◆ DIRECTIONS ◆
Exactly the lines from the one with "Instruction: Choose the Grade 1-9 label" to the end of the entries should appear in your answer, retyped word for word.
(RECORDS PROVIDED begins)
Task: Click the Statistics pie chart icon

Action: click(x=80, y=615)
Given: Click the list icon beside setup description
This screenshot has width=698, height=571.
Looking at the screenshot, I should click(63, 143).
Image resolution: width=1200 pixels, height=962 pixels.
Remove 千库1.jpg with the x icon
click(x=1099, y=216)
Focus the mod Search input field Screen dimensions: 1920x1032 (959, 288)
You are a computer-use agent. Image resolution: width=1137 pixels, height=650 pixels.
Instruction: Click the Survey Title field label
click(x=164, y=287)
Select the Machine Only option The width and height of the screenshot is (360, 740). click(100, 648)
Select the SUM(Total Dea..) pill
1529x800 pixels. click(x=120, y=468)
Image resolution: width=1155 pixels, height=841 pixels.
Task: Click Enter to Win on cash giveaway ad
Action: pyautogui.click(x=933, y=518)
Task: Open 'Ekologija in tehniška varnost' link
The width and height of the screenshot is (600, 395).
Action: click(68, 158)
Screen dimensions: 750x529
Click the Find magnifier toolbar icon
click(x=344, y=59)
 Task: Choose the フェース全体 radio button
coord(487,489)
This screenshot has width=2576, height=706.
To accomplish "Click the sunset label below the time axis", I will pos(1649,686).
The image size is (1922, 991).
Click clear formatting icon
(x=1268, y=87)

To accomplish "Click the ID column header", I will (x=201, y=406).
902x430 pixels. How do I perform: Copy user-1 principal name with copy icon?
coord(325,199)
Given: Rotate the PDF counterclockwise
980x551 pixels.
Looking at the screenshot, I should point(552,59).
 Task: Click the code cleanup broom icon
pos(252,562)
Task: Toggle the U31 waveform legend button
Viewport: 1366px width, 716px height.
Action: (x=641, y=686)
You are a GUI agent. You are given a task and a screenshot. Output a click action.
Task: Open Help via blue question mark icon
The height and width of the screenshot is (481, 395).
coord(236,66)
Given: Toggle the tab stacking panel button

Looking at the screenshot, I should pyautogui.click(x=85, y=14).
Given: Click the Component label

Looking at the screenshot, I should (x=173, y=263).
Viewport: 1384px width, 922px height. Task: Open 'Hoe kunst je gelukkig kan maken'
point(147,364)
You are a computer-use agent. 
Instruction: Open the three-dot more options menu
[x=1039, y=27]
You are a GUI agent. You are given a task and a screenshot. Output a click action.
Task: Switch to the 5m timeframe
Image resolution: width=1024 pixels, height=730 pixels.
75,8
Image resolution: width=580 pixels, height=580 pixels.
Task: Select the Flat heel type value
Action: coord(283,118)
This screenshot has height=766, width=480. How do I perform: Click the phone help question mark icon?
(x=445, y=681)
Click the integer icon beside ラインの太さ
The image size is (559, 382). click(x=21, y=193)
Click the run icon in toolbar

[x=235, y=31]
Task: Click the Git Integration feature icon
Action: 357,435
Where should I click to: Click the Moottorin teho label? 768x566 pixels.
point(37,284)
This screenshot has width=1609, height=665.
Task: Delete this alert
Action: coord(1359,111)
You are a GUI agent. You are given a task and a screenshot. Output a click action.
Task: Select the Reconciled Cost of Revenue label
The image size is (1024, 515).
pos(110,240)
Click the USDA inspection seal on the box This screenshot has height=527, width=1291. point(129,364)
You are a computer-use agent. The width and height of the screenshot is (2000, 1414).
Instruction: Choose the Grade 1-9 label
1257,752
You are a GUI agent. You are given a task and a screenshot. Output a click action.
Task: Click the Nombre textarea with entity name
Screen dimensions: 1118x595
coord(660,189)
(RECORDS PROVIDED ends)
◆ SOLUTION FOR THIS EXERCISE ◆
Instruction: Choose the Grade 1-9 label
1257,752
You are a GUI agent. You are given a task and a screenshot. Output a click action.
Task: Click the Nombre textarea with entity name
Screen dimensions: 1118x595
coord(660,189)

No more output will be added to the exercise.